Is It Healthy To Set Time Aside To Worry?

Worrying throughout the day can drain your energy and take away your focus on more important things. It can be challenging to move on with your day when you dwell on the thoughts that consume your mind. For example, you might have a sick family member, and you're worried about their health while you're at work, and it distracts you from getting your job done that day. Or, you're feeling overwhelmed and anxious with the number of tasks you have to get through throughout the day that instead of tackling one at a time, you worry about not getting them done.


When we worry for a long time, it can create some serious health issues. Even though it's normal to worry about things, worrying too much can lead to chronic stress, claims The Baton Rouge Clinic. Chronic stress can release too much cortisol, a stress hormone that can cause heart disease, digestive problems, and a poor immune system. A few natural things you might worry about are job interviews, a first date, or a solo trip, but those feelings go away as soon as they start, and you realize everything is alright. It's crucial to remember that you're in control of your thoughts to help calm your mind.

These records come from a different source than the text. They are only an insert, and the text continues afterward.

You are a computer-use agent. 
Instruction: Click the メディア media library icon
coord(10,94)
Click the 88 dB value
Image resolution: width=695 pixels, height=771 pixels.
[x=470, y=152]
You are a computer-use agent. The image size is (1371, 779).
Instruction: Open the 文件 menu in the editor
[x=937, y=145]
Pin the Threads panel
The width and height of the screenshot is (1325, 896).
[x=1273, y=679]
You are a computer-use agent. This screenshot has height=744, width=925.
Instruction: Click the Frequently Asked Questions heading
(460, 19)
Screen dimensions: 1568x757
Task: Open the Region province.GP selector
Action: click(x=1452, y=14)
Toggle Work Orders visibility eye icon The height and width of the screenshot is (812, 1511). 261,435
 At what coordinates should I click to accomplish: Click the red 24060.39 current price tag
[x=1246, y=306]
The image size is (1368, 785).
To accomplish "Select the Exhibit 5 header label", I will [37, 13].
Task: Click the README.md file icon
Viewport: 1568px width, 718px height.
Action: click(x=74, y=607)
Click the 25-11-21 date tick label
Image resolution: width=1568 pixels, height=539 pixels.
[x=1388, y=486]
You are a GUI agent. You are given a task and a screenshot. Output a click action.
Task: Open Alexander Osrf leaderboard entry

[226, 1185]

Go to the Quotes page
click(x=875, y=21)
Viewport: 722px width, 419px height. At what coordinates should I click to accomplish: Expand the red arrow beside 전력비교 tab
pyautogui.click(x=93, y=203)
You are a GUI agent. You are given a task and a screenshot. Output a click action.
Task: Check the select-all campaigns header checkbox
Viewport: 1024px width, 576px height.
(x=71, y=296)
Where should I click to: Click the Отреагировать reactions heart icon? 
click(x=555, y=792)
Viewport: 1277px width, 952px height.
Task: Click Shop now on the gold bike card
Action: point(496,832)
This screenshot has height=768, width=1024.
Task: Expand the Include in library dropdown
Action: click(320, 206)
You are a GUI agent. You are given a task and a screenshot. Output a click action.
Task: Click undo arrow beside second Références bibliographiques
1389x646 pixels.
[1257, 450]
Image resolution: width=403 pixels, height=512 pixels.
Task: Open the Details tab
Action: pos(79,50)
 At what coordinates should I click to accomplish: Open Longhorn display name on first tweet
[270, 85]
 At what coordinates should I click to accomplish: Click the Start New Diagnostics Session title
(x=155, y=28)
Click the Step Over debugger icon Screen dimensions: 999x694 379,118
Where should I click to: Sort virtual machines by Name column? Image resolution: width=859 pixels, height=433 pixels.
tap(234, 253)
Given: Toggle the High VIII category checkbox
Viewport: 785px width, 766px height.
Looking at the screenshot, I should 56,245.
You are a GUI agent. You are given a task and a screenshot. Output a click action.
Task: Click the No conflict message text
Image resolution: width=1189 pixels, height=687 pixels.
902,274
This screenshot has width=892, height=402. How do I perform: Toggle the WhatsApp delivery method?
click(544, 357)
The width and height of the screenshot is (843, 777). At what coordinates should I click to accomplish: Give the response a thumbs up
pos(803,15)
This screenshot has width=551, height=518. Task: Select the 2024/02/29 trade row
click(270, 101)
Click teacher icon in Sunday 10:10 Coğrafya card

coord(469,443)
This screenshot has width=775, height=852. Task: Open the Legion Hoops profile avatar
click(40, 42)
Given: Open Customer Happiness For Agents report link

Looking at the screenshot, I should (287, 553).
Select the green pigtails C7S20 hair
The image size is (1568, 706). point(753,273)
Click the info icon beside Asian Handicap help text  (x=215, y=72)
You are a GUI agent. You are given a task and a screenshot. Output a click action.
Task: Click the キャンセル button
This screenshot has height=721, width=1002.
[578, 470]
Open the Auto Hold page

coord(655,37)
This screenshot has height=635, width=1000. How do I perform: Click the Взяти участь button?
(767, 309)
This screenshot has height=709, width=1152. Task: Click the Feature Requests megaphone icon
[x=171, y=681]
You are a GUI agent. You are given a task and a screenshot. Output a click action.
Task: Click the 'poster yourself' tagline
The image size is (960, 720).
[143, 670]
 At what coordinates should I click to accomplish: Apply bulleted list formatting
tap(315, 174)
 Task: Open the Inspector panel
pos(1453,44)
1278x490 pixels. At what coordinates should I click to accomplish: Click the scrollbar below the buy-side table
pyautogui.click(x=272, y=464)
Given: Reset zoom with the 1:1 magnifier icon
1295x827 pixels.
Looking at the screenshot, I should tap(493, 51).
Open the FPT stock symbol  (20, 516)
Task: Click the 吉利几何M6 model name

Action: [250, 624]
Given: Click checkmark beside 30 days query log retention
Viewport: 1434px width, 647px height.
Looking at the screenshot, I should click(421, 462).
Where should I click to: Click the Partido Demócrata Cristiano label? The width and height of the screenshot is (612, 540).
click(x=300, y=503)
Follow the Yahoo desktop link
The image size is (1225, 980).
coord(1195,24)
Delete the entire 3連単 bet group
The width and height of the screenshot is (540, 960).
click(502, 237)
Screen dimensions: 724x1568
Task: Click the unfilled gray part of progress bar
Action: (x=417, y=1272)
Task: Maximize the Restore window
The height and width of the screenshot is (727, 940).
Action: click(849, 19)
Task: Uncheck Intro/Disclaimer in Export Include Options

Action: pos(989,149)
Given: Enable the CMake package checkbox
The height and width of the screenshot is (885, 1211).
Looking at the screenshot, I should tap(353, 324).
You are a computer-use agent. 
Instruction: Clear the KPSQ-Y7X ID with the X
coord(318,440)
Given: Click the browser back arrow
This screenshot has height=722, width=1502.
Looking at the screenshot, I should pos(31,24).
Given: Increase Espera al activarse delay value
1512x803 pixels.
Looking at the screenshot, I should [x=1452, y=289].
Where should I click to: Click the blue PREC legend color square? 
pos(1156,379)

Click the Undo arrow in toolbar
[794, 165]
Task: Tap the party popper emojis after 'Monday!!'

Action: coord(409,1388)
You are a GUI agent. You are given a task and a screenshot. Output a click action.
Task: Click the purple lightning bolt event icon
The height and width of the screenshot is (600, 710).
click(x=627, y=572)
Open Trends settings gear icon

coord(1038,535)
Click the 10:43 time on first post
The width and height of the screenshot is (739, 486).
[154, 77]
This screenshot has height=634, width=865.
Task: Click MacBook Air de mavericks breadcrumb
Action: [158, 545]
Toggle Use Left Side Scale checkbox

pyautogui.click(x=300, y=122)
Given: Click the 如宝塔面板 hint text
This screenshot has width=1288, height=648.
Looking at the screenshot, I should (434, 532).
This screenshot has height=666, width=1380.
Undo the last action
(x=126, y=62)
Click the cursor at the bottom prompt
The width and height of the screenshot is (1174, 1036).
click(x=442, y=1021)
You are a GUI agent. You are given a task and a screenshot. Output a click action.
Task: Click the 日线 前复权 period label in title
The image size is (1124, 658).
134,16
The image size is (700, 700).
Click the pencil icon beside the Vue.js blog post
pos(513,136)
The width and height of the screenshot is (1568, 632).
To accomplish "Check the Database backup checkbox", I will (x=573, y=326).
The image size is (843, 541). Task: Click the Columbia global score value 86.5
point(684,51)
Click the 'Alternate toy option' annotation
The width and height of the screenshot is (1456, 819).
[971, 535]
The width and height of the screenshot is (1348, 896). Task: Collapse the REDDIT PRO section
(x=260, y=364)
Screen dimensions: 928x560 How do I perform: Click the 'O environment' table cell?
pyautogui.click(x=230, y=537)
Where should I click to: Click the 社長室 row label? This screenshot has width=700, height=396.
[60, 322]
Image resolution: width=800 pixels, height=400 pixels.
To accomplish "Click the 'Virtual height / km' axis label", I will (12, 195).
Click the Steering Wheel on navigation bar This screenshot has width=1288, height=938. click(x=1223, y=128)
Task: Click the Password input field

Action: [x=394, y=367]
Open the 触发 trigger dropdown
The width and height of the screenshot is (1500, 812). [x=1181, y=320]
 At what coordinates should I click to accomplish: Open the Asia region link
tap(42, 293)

However, there are a few times when we allow our minds to be in control of us. When we let our thoughts win, we have to regain control. Here's how you can worry in a healthy way.


Set aside 15 to 30 minutes to worry

While it may sound odd, setting aside time to worry helps improve your focus and clarity throughout your day. Instead of dwelling on things or thoughts that concern you, put them at the back of your mind and schedule time to think about them. The worry time technique benefits folks who get consumed by their thoughts and can't find their way to move on. For example, if you tend to feel anxious at work and worry about particular things happening, writing them down and reviewing them later can allow you to come up with future solutions if they happen again.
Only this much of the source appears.